Daerah Istimewa Yogyakarta

Jawa Timur

Bali

Kalimantan Timur

Kalimantan Selatan

Sulawesi Utara

Gorontalo

Sulawesi Tengah

Maluku Utara

Maluku

Papua Barat Daya

Papua Barat

Papua Tengah

Papua Pegunungan

Papua.

2. Wilayah yang berpotensi hujan lebat hingga sangat lebat

Jawa Tengah

Nusa Tenggara Barat

Sulawesi Barat

Sulawesi Selatan.

3. Wilayah yang berpotensi hujan lebat hingga ekstrem

Nusa Tenggara Timur.

4. Wilayah yang dilanda angin kencang

Bali

Jawa Timur

Maluku

Maluku Utara

Nusa Tenggara Barat

Nusa Tenggara Timur

Papua

Papua Barat

Sulawesi Selatan

Sulawesi Tenggara.

5. Kota/Kabupaten yang berpotensi hujan sangat lebat hingga ekstrem

Nusa Tenggara Timur: Kota Kupang, Kabupaten Kupang, Rote, Sabu, Flores Timur, Lembata, Belu, dan Alor.

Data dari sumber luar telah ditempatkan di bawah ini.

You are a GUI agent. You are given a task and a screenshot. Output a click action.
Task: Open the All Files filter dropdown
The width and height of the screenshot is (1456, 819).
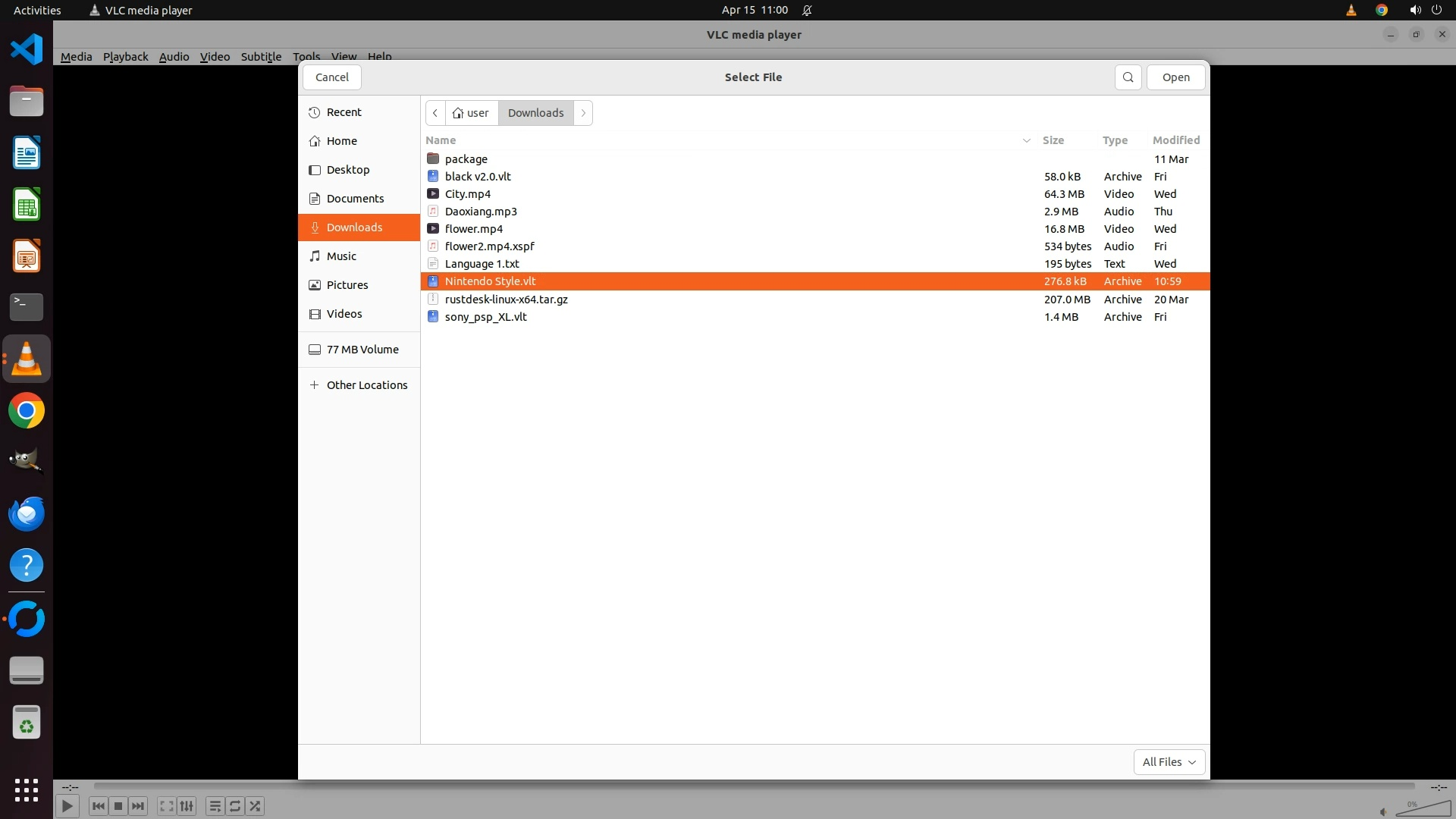click(x=1169, y=762)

Penyebab hujan lebat dan angin kencang

Menurut analisis BMKG, potensi hujan lebat dan angin kencang di sejumlah wilayah Indonesia dalam beberapa hari terakhir disebabkan karena dinamika atmosfer pada skala global, regional, dan lokal.

Pada skala global, El Niño–Southern Oscillation (ENSO) terpantau menguat mengindikasikan La Nina yang lemah.

Kondisi ini berpotensi meningkatkan pasokan uap air yang mendukung pembentukan awan di wilayah Indonesia.

Selain itu, aktivitas Madden–Julian Oscillation (MJO) dan gelombang ekuator juga ikut berpengaruh.

"Kombinasi MJO, gelombang Kelvin, dan gelombang Rossby teramati aktif di Samudra Hindia barat Sumatra, sebagian Sumatera, sebagian Kalimantan, Maluku Utara, dan Perairan utara Papua, sehingga berkontribusi pada peningkatan aktivitas konvektif dan potensi hujan di kawasan tersebut," ungkap BMKG.

Penyebab berikutnya adalah kemunculan Siklon Tropis Nokaen di Laut Filipina yang diperkirakan menguat dengan kecepatan angin maksimum 35 knot dan tekanan udara 1.000 hPa.

Kemunculan sistem siklonik ini berpengaruh terhadap pembentukan pola angin, khususnya di wilayah utara Indonesia bagian Timur.

Pada saat yang sama, Bibit 96S juga pergerakannya diperkirakan persisten dengan kecepatan angin maksimum 20 knot dan tekanan udara 1.002 hPa.

Kondisi ini mampu meningkatkan potensi pertumbuhan awan hujan di sekitar sirkulasi siklonik dan di sepanjang daerah konvergensi/konfluensi tersebut.